MATERIAL SUPPLIED
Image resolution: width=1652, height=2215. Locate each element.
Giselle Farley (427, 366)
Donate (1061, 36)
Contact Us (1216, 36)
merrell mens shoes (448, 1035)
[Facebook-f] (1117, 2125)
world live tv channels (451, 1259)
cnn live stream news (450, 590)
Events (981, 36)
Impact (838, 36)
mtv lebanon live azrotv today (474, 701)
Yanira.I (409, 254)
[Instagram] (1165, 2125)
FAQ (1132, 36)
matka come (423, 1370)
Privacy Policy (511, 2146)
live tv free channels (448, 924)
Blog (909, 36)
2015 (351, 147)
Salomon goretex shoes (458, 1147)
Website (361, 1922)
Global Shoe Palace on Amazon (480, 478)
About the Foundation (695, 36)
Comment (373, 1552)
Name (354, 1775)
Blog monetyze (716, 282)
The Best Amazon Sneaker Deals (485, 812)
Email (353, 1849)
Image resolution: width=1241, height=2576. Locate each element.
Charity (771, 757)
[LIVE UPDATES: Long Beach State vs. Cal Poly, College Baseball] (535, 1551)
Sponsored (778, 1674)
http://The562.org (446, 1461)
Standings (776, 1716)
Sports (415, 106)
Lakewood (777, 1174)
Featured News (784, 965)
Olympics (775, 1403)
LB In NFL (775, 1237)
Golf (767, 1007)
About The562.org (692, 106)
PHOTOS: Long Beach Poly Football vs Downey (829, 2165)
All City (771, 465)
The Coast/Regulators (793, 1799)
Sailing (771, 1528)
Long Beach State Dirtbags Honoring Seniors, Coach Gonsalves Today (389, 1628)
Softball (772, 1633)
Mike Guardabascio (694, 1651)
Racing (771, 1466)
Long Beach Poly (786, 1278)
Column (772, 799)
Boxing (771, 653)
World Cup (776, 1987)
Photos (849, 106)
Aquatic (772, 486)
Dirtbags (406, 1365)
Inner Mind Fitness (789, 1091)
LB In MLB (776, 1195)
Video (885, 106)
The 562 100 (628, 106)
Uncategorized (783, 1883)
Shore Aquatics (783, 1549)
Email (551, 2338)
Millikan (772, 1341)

ASSIGNMENT
Copy every line in the records above that contains the word "shoes".

TASK RESULT
merrell mens shoes (448, 1035)
Salomon goretex shoes (458, 1147)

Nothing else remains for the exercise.